### TO DO:
Reproduce every line of the data below verbatim, changing no character.

### Data on element and text positions:
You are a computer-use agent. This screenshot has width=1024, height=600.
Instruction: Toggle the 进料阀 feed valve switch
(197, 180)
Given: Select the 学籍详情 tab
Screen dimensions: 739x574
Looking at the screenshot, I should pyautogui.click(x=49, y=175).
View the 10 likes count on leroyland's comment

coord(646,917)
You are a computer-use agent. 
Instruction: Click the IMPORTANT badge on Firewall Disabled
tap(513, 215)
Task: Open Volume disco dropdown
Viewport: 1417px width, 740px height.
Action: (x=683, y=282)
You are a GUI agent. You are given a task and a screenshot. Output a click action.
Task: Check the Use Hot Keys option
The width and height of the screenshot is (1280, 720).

### WRITTEN RESPONSE:
You are a computer-use agent. This screenshot has width=1024, height=600.
Instruction: Toggle the 进料阀 feed valve switch
(197, 180)
Given: Select the 学籍详情 tab
Screen dimensions: 739x574
Looking at the screenshot, I should pyautogui.click(x=49, y=175).
View the 10 likes count on leroyland's comment

coord(646,917)
You are a computer-use agent. 
Instruction: Click the IMPORTANT badge on Firewall Disabled
tap(513, 215)
Task: Open Volume disco dropdown
Viewport: 1417px width, 740px height.
Action: (x=683, y=282)
You are a GUI agent. You are given a task and a screenshot. Output a click action.
Task: Check the Use Hot Keys option
The width and height of the screenshot is (1280, 720).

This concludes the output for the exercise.